Redis certificate verify failed #715
Description
The Helm chart version
6.0.25
Environment Versions
Kubernetes 1.31
Custom chart values
tasksDatabase:
database: 2
ssl: true
insecureSkipTlsVerify: false
# When defining caCertPath, make sure you mount the secret containing the CA certificate on all the necessary containers
caCertPath: "/tmp/ca.crt"
# Used only when valkey.enabled is false. host and port are not used if
# sentinels are given.
host: <redis-endpoint>
port: 6378
sentinels: []
# - mysentinel:26379
sentinelService:
sentinelTimeout:
username: ""
password: ""
existingSecretName: "secret-with-auth"
existingSecretKey: "authkey"
cachingDatabase:
database: 1
ssl: true
insecureSkipTlsVerify: false
# When defining caCertPath, make sure you mount the secret containing the CA certificate on all the necessary containers
caCertPath: "/tmp/ca.crt"
# Used only when valkey.enabled is false. host and port are not used if
# sentinels are given.
host: <redis-endpoint>
port: 6378
sentinels: []
# - mysentinel:26379
sentinelService:
sentinelTimeout:
username: ""
password: ""
existingSecretName: "secret-with-auth"
existingSecretKey: "authkey"
... # for every pod this volumemount
extraVolumes:
- name: redis-ca-secret
secret:
secretName: redis-ca-secret
extraVolumeMounts:
- name: redis-ca-secret
mountPath: /tmp/ca.crt
subPath: ca
readOnly: trueCurrent Behavior & Steps to Reproduce
Upgrading from Netbox chart 5.0.72 -> 6.0.25
Migrated the Redis config to Valkey config, and now it fails to verify the certificate for the Redis connection.
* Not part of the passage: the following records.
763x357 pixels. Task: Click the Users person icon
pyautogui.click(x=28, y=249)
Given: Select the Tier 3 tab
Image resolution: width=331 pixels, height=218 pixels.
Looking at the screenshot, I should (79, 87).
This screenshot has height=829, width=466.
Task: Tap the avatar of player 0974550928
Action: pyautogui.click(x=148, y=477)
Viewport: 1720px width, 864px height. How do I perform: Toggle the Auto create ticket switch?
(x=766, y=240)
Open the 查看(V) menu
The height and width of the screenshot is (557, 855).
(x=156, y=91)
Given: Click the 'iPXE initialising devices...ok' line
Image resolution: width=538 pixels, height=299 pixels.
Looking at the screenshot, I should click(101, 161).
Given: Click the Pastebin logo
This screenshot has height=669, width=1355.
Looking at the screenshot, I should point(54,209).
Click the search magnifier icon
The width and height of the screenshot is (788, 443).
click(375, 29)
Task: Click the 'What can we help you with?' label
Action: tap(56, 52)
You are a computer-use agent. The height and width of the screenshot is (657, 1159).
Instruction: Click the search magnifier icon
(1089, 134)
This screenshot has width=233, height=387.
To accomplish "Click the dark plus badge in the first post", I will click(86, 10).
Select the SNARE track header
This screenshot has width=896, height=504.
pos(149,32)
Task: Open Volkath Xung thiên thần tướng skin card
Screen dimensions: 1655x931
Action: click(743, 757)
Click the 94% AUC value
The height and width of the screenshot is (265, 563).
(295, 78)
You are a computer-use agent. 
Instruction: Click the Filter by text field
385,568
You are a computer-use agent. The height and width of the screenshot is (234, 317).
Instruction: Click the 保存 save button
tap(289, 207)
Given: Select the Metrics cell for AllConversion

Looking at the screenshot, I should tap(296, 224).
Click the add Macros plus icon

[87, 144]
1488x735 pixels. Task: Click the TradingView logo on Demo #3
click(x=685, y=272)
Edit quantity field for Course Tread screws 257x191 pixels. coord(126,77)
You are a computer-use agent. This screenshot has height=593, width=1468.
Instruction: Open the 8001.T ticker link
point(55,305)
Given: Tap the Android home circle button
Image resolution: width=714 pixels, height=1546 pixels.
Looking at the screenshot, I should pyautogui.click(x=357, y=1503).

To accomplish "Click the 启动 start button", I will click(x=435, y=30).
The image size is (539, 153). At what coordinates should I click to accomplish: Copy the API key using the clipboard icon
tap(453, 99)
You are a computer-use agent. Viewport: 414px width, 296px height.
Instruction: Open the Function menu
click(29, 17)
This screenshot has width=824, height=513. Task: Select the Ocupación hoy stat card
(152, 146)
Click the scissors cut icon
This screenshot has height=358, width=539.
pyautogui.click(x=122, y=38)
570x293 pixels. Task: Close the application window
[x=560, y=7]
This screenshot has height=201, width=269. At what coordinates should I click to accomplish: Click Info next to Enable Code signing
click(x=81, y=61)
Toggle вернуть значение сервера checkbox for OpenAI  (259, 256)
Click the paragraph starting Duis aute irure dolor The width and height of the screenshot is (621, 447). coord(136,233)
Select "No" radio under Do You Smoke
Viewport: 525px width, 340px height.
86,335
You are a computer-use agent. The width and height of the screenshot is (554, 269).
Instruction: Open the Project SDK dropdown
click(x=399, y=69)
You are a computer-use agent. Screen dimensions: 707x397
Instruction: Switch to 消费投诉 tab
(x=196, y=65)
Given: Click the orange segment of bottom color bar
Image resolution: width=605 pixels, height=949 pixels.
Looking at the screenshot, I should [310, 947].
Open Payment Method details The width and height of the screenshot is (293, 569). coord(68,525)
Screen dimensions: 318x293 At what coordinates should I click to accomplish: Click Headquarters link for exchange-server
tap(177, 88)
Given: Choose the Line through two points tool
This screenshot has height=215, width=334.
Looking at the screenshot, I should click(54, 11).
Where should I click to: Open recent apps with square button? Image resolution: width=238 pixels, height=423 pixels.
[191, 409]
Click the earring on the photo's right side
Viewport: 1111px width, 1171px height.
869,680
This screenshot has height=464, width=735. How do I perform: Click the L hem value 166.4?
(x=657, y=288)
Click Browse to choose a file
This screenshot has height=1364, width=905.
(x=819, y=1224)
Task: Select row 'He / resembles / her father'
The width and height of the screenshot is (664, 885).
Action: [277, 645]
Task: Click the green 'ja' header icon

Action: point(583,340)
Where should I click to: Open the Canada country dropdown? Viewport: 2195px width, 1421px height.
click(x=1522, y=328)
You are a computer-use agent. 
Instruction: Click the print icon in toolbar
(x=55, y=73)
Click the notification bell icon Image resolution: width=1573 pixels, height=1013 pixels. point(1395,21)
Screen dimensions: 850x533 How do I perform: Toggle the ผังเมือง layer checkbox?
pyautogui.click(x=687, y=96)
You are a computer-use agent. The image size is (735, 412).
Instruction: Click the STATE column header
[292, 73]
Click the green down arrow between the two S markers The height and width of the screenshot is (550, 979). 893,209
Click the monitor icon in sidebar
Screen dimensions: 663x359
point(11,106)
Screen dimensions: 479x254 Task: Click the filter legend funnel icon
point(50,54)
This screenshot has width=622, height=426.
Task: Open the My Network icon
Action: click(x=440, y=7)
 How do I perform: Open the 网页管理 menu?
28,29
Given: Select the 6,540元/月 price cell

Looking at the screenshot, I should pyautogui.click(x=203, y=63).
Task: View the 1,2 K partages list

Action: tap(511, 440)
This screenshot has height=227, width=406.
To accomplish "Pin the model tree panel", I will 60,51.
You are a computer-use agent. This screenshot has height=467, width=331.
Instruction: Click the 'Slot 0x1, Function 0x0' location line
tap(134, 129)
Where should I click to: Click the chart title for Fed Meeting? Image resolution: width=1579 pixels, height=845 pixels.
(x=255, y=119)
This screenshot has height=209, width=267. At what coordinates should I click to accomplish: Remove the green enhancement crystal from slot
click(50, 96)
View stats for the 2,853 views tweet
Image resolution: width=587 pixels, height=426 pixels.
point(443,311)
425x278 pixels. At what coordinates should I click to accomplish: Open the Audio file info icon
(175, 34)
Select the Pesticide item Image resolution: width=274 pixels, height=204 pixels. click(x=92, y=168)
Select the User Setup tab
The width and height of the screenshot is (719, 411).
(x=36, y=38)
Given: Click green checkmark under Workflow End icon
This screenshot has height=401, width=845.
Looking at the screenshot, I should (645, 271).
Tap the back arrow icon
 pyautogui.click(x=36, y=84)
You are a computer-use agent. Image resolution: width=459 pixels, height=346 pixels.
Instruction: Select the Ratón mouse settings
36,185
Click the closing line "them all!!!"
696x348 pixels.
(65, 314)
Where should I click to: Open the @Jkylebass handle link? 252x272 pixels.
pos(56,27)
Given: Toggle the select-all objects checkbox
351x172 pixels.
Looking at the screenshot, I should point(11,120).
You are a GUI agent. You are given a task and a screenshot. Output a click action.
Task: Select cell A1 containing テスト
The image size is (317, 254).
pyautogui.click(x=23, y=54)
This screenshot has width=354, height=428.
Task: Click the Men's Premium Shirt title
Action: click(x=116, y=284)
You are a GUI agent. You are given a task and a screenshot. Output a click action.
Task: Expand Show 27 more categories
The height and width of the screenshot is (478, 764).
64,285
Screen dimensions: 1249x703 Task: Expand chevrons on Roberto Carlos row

The CA is correctly mounted in the pod.
Expected Behavior
A working SSL connection to Redis, maybe an ENV isn't set?
I can't find an ENV with CA_CERT_PATH in the Netbox pod.
NetBox Logs
redis.exceptions.ConnectionError: Error 1 connecting to <redis-endpoint>:6378. [SSL: CERTIFICATE_VERIFY_FAILED] certificate verify failed: Hostname mismatch, certificate is not valid for '<redis-endpoint>'. (_ssl.c:1000).